#### Things to do
**a)** Answer these questions from the text on PTSD after earthquakes:
(i) What PTSD prevalence was reported among Taiwanese survivors 6 months after the Chi-Chi earthquake?
(ii) How much more likely to report PTSD were survivors injured during the 2004 tsunami in Tamil Nadu?
(iii) From how many schools were the study's participants recruited?
**b)** Reproduce the stretch of the text on PTSD after earthquakes from "Treatment and intervention" through "adolescents’ mental health." with no changes.

#### Text
+ + + + +

Published studies on PSTD after earthquakes reported a wide range of PCL scores and prevalence. The scores of our participants were higher than another study that also focused on Tibetan adolescents 4 years after the earthquake (36.8, SD = 12.1), while the prevalence between their study and ours was similar (19.3%) [
2]. Much higher prevalences have been reported elsewhere: 37.5% among high school students 10 months after an earthquake in L’Aquila, Italy [
7]; and 20.9% among women adults (who were pregnant during or after the earthquake) 4 years after the Wenchuan earthquake in China [
34]; and 33.7% among the survivors who were in the hard-hit areas 3–4 months after the Yushu earthquake [
1]. Almost 65% of Pakistani earthquake survivors met the criteria for probable PTSD 3 years after the initial shock [
35]. The figure in our study was over twice as high as those reported among Taiwanese survivors 6 months after the Chi-Chi earthquake in 1999 (7.9%) [
36]. The difference in published studies may be due to contextual factors, such as regional socio-economical differences, assessment and diagnostic methods, or assessment tools with differences in terms of cut-off values, time points, the degree of traumatic exposure, destructive extent of the events, etc. [
1,
29,
35].
Adolescents who had experienced bereavement due to the earthquake were more likely to be positive for PTSD, those suffered an injury also showed weak evidence of a positive association. Even though the prevalence of PTSD varies widely among studies, personal injury and a sudden and/or violent loss of a loved or closed person during a natural disaster have been repeatedly reported to have an adverse influence on individuals’ mental health, such as resulting in PTSD [
37,
38,
39]. For example, survivors who were injured during the 2004 tsunami in Tamil Nadu, India, were approximately 3 times as likely to report PTSD [
40]. Bereavement experience was also reported to be positively correlated with PTSD among high school girls who survived the tsunami [
41]. Children who had lost family members after a 7.4-magnitude earthquake in Turkey were more likely to have PTSD with comorbid depression [
11]. Previous studies reported that among the earthquake survivors, PTSD was more common among women, those with less social support, and those with low income [
1,
7,
42], which was not confirmed in our study.
Treatment and intervention programs of traumatized adolescents should be launched in view of the long-lasting effects of the earthquake. Integrated efforts from the family, school, community, and society may serve to provide a collaborative trauma systems therapy (TST) approach for adolescents [
43,
44]. The direct care staff members in our study are the teachers that adults spend the most time with [
44]; therefore, training regarding the ability to recognize adolescents’ emotional state and relevant coping methods could be performed among teachers. In addition, arts-based mindfulness group activities that can enhance the sense of collective cohesion and teamwork [
45] and a rotating appointment of class cadre roles that could reinforce and expand a person’s conception of responsibility [
46] are supposed to be effective and could help to restructure adolescents’ mental health.
This study explored factors associated with poor school adaptation and PTSD among adolescents 5 years after the earthquake, which could provide government and related institutions with the evidence to implement long-term intervention programs for school-aged populations who have experienced traumatic events in China. However, there are some limitations in this study. First, the participants were recruited from a single school rather than from several randomly selected schools, which may limit the generalizability of the results. Second, some potentially relevant information, such as social support, economic level, etc., was not collected in our study. In addition, the scales used in this study were not validated in the Tibetan language, and the ASAS scale was not nationally validated and commonly used, which made it impossible to make comparisons between our results and those from other studies. Finally, due to the exploratory nature of the present study, the causality between possible factors and poor school adaptation and PTSD cannot be established.

+ + + + +

#### Dataset

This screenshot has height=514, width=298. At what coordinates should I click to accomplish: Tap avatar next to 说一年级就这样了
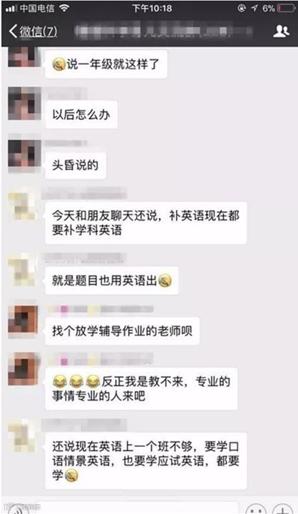point(24,56)
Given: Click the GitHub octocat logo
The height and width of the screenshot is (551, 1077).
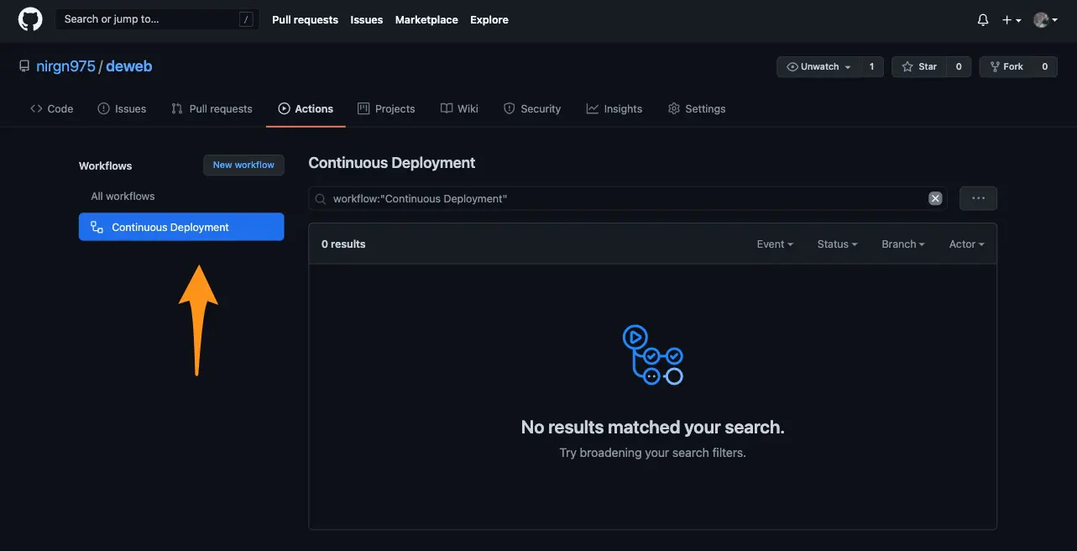Looking at the screenshot, I should pyautogui.click(x=29, y=20).
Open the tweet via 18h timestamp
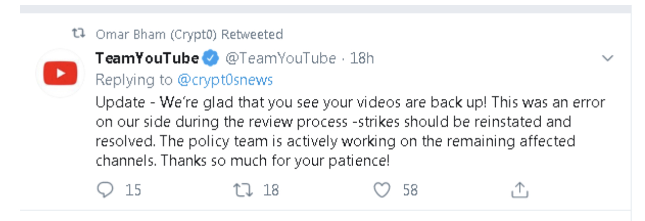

+ + + + +

#### Outputs in order
**a)**
(i) 7.9%
(ii) Approximately 3 times as likely
(iii) A single school

**b)**
Treatment and intervention programs of traumatized adolescents should be launched in view of the long-lasting effects of the earthquake. Integrated efforts from the family, school, community, and society may serve to provide a collaborative trauma systems therapy (TST) approach for adolescents [
43,
44]. The direct care staff members in our study are the teachers that adults spend the most time with [
44]; therefore, training regarding the ability to recognize adolescents’ emotional state and relevant coping methods could be performed among teachers. In addition, arts-based mindfulness group activities that can enhance the sense of collective cohesion and teamwork [
45] and a rotating appointment of class cadre roles that could reinforce and expand a person’s conception of responsibility [
46] are supposed to be effective and could help to restructure adolescents’ mental health.